The practical application of Raman spectrum analysis depends on the SERS sensitivity of the substrate structure. To determine the detection limit of substrate, the dendritic Au–Ag microfluidic SERS device prepared under optimal conditions was used for the in situ detection of R6G. SERS spectra of R6G solutions with different concentrations (10−9–10−13 mol/L) were collected with a factor of 532 nm and integration time of 10 s. The Raman spectrum showed that, with the decrease in R6G aqueous solution concentration, the Raman intensity gradually weakened, and the LOD values of R6G could be achieved at 10−13 mol/L (Figure 6a).

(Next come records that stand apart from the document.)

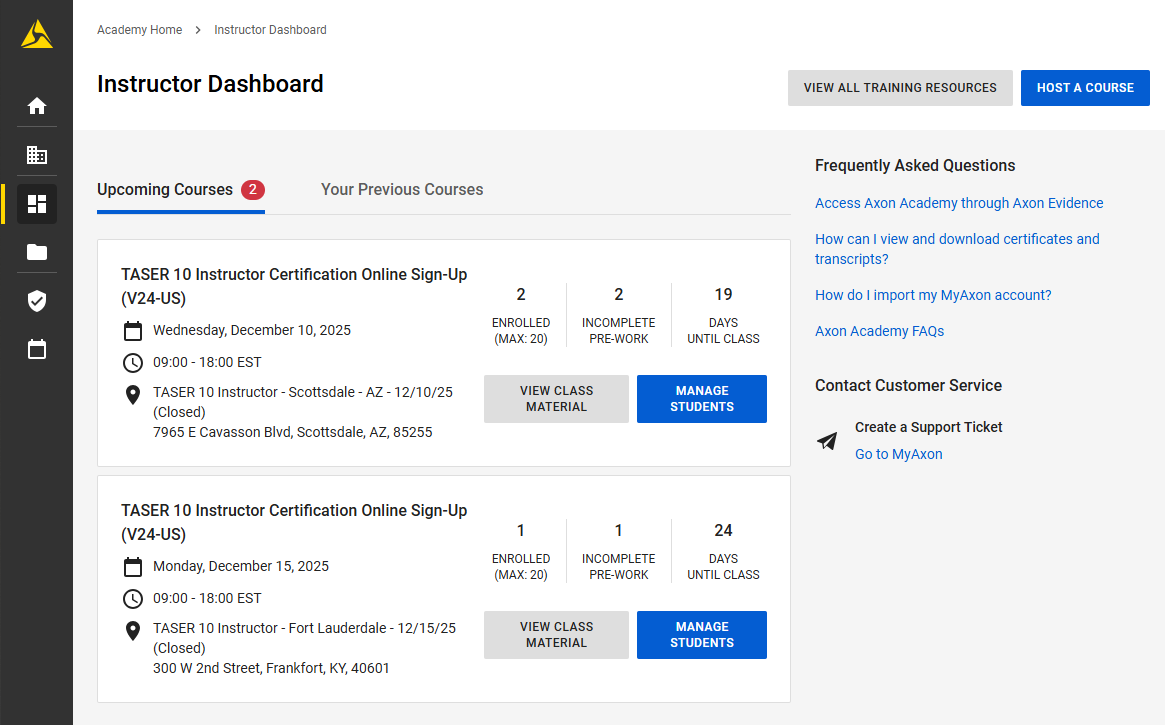Click View All Training Resources button
This screenshot has height=725, width=1165.
900,88
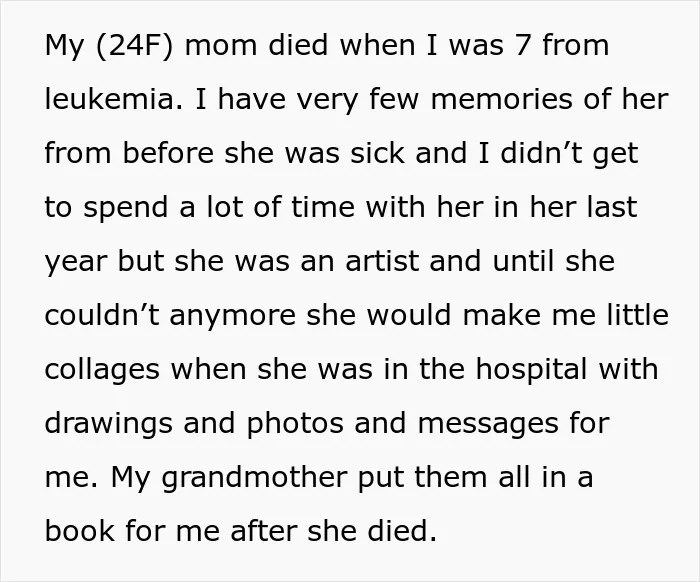Click the word "little" ending the sixth line
The height and width of the screenshot is (582, 700).
tap(638, 314)
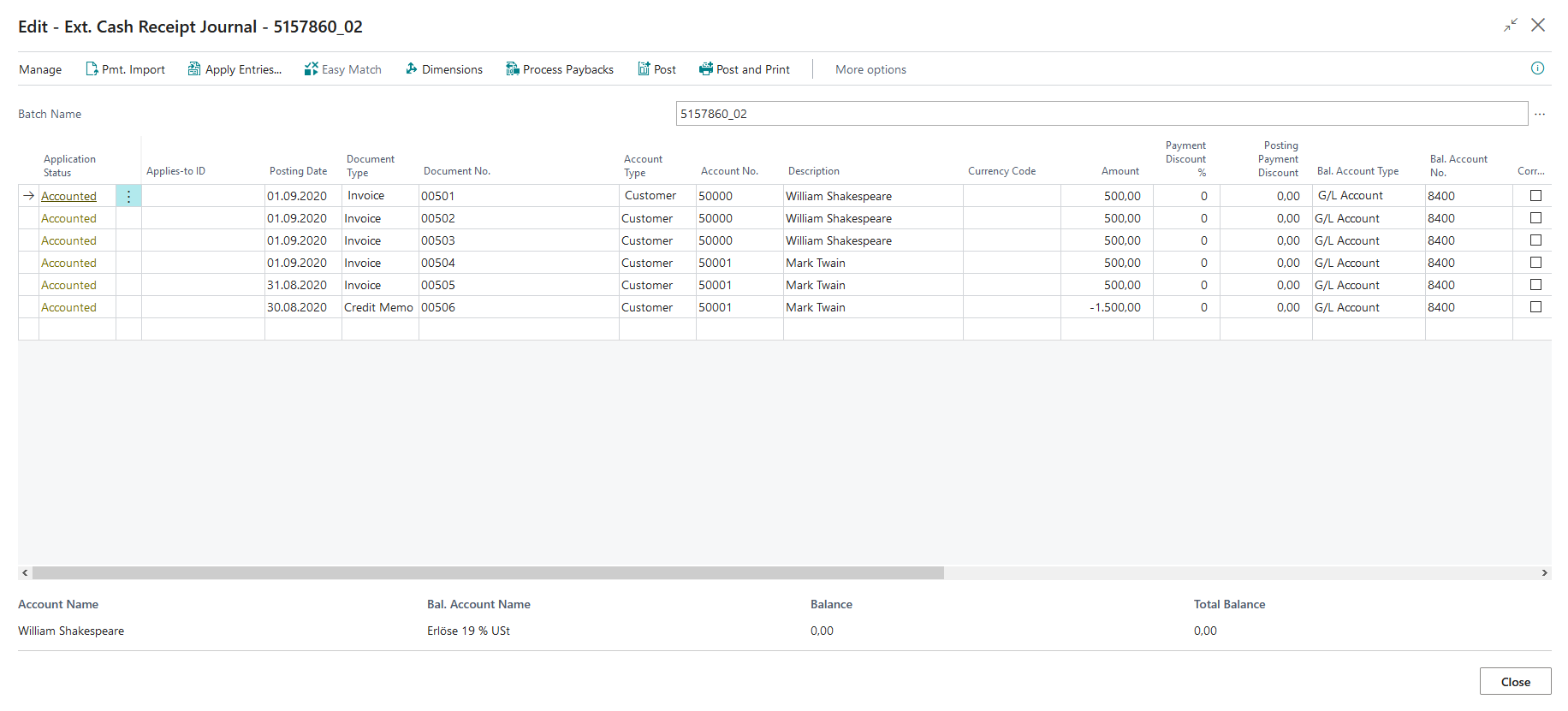This screenshot has width=1568, height=711.
Task: Open Batch Name lookup ellipsis button
Action: click(1540, 114)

The intensity of Raman characteristic peak had a good linear relationship with the logarithmic concentration of R6G solution, and the best linear relationship was found at 1645 cm−1. The results showed that the device could meet the quantitative detection requirements for trace R6G. Furthermore, the signal variation recorded from 20 randomly selected sites was less than 15%, indicating the good reproducibility of hot spots on Au–Ag bimetallic structures.

Figure 6

(a) SERS spectra of dendritic Au–Ag nanoparticles adsorbed to different concentrations of R6G. (b) Plot of intensity at 1645 cm−1 of R6G with different concentrations. (c) Raman spectra of the 10−7 mol/L R6G and (d) the corresponding SERS intensity at 606 cm−1, which were obtained from 20 different random locations of the Au–Ag substrate.

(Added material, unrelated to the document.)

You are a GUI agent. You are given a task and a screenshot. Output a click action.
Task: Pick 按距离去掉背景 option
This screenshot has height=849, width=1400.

3.5. Application for Detection of Ciprofloxacin

The microfluidic SERS device was used as an in situ detection platform for trace ciprofloxacin solution. The ciprofloxacin structure (shown in Figure 7) contained different characteristic functional groups, among the other carboxyl, amino, hydroxyl, cyclopropane, benzene, pyridine and amide groups. With the optimized dendritic Au–Ag nanostructure as the active substrate, the Raman characteristic peak in ciprofloxacin solution was significantly enhanced. The LOD values of ciprofloxacin could be achieved at 10−9 mol/L, and clear Raman characteristic peaks still were observed at the lowest concentration, which was better than the results reported in the literature. Based on the literature, the Raman spectral vibration peaks in ciprofloxacin were assigned and identified [30,31]. For example, the characteristic peak in the 635–695 cm−1 range was due to the out-of-plane vibrations of the ring. The peak at 735 cm−1 was considered to be a methylene swing pattern. Bands 1023 cm−1 and 1354 cm−1 were attributed to C-H oscillation and pyrazine ring mixed vibrations, respectively. The strongest Raman band at 1390 cm−1 could be attributed to O-C-O symmetric tensile vibration. The bands near 1484, 1552 and 1628 cm−1 were caused by the asymmetric stretching vibration of the benzene ring, the stretching vibration of the quinolone ring system and the asymmetric stretching vibration of aromatic ring C=O (shown in Table S1). This was slightly different from the peak positions obtained in the literature, which might have been caused by the different enhancement effects of different active substrates on the functional groups in ciprofloxacin molecules, and the bonding of functional groups or other adsorption processes would affect the electron cloud distribution of ciprofloxacin molecules, thus presenting as a slight shift in the Raman peaks.

Figure 7

SERS spectra of dendritic Au–Ag nanoparticles adsorbed to different concentrations of ciprofloxacin.

4. Conclusions

In summary, based on typical displacement reactions, a 3D dendritic Au–Ag structure was successfully constructed in a capillary tube and used as an effective sensor for liquid trace molecules. The nucleation and growth process of Au–Ag alloy could easily be controlled by adjusting the reaction time and an optimized 3D dendritic nanostructure could be obtained. The tips and clearances of a highly branched substrate endowed the sensor with a higher density of hotspots and showed the best SERS-enhanced effect. The FDTD simulation study also confirmed this point. The solution to be tested flowed through the substrate, and its large surface area and 3D notch efficiently captured target molecules, which proved the ultrasensitive detection ability of the R6G solution (10−13 mol/L). In addition, the SERS sensor had a high sensitivity for the on-site detection of ciprofloxacin, with a detection limit of 10−9 mol/L, which was expected to achieve the rapid and in situ analysis of various liquid pollutants.